- **STATED EXERCISE A**: Copy out the entire press release on advanced modeling research, word for word.

- **TEXT EXTRACT**:
ACT Expanding Advanced Modeling Research Activities

Lancaster, Pennsylvania – August 11, 2014. Advanced Cooling Technologies announced today that it is continuing to expand its focus on research in advanced modeling through four recent wins of government funded R&D contracts, totaling over $600K. Over the last 5 years, ACT has been awarded $4 million in contracts in this research area.

ACT’s Advanced Modeling Research (AMR) focuses on developing a fundamental understanding of physical and chemical processes at the micron and sub-micron scale. These bottom-up multi-scale simulation approaches have the potential to link the atomistic length-scale to the product-level, offering highly accurate prediction tools. According to Dr. Tapan Desai, R&D Manager at ACT, “These awards demonstrate ACT’s depth and breadth in performing advanced modeling to develop prediction toolkits for ACT’s government and commercial customers. ACT’s advanced modeling capabilities directly benefits our customers by helping them gain a fundamental understanding of the “cause and effect” leading to high performance products with substantial cost savings”.

ACT’s reactive MD simulation of ablative rubber composite in oxygen atmosphere

ACT’s reactive MD simulation of ablative rubber composite in oxygen atmosphere

 

For more information about these emerging technologies, visit our website https://www.1-act.com/advanced-technologies/advanced-modeling/

Crack propagation simulation

ACT’s simulation of crack propagation in composite lamina using meshless peridynamics approach.

- **Collected data entries**:
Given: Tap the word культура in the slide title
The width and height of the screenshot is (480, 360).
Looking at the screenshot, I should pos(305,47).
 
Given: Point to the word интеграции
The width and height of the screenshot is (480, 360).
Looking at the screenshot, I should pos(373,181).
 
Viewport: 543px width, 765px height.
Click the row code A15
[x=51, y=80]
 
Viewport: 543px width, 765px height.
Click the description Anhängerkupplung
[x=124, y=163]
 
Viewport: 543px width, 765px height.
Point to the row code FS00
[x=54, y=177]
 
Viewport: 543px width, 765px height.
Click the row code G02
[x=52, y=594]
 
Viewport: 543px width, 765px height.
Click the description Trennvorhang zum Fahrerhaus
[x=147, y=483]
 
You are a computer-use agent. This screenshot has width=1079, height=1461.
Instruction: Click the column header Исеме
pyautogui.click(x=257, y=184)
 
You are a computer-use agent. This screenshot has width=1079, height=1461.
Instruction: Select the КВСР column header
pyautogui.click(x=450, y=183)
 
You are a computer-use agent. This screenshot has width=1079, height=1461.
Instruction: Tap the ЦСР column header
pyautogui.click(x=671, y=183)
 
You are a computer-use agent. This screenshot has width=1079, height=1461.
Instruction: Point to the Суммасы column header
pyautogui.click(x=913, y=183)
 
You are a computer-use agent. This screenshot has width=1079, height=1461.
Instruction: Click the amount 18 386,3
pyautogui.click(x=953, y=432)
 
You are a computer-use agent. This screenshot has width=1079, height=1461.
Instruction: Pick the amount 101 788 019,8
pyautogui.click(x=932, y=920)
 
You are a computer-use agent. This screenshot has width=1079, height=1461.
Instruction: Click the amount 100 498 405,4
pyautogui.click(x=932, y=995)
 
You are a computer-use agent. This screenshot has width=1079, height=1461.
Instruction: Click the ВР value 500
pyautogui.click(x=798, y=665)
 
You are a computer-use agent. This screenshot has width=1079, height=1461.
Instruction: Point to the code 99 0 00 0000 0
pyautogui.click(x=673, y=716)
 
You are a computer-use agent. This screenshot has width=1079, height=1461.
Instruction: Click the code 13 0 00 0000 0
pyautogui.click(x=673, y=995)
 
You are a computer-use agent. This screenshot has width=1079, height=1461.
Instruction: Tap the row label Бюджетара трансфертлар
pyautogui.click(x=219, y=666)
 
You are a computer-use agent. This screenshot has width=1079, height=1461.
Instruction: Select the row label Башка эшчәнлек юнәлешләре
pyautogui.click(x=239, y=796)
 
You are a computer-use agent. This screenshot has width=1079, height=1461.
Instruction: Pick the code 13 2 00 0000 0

- **STATED EXERCISE B**: Revise the entries from the first one through the line containing "pyautogui.click(x=953, y=432)", inclusive, replacing "column header" with "table heading" and leaving everything else unchanged. Give only those lines.

- **FULL ANSWER A**:
ACT Expanding Advanced Modeling Research Activities

Lancaster, Pennsylvania – August 11, 2014. Advanced Cooling Technologies announced today that it is continuing to expand its focus on research in advanced modeling through four recent wins of government funded R&D contracts, totaling over $600K. Over the last 5 years, ACT has been awarded $4 million in contracts in this research area.

ACT’s Advanced Modeling Research (AMR) focuses on developing a fundamental understanding of physical and chemical processes at the micron and sub-micron scale. These bottom-up multi-scale simulation approaches have the potential to link the atomistic length-scale to the product-level, offering highly accurate prediction tools. According to Dr. Tapan Desai, R&D Manager at ACT, “These awards demonstrate ACT’s depth and breadth in performing advanced modeling to develop prediction toolkits for ACT’s government and commercial customers. ACT’s advanced modeling capabilities directly benefits our customers by helping them gain a fundamental understanding of the “cause and effect” leading to high performance products with substantial cost savings”.

ACT’s reactive MD simulation of ablative rubber composite in oxygen atmosphere

ACT’s reactive MD simulation of ablative rubber composite in oxygen atmosphere

 

For more information about these emerging technologies, visit our website https://www.1-act.com/advanced-technologies/advanced-modeling/

Crack propagation simulation

ACT’s simulation of crack propagation in composite lamina using meshless peridynamics approach.

- **FULL ANSWER B**:
Given: Tap the word культура in the slide title
The width and height of the screenshot is (480, 360).
Looking at the screenshot, I should pos(305,47).
 
Given: Point to the word интеграции
The width and height of the screenshot is (480, 360).
Looking at the screenshot, I should pos(373,181).
 
Viewport: 543px width, 765px height.
Click the row code A15
[x=51, y=80]
 
Viewport: 543px width, 765px height.
Click the description Anhängerkupplung
[x=124, y=163]
 
Viewport: 543px width, 765px height.
Point to the row code FS00
[x=54, y=177]
 
Viewport: 543px width, 765px height.
Click the row code G02
[x=52, y=594]
 
Viewport: 543px width, 765px height.
Click the description Trennvorhang zum Fahrerhaus
[x=147, y=483]
 
You are a computer-use agent. This screenshot has width=1079, height=1461.
Instruction: Click the table heading Исеме
pyautogui.click(x=257, y=184)
 
You are a computer-use agent. This screenshot has width=1079, height=1461.
Instruction: Select the КВСР table heading
pyautogui.click(x=450, y=183)
 
You are a computer-use agent. This screenshot has width=1079, height=1461.
Instruction: Tap the ЦСР table heading
pyautogui.click(x=671, y=183)
 
You are a computer-use agent. This screenshot has width=1079, height=1461.
Instruction: Point to the Суммасы table heading
pyautogui.click(x=913, y=183)
 
You are a computer-use agent. This screenshot has width=1079, height=1461.
Instruction: Click the amount 18 386,3
pyautogui.click(x=953, y=432)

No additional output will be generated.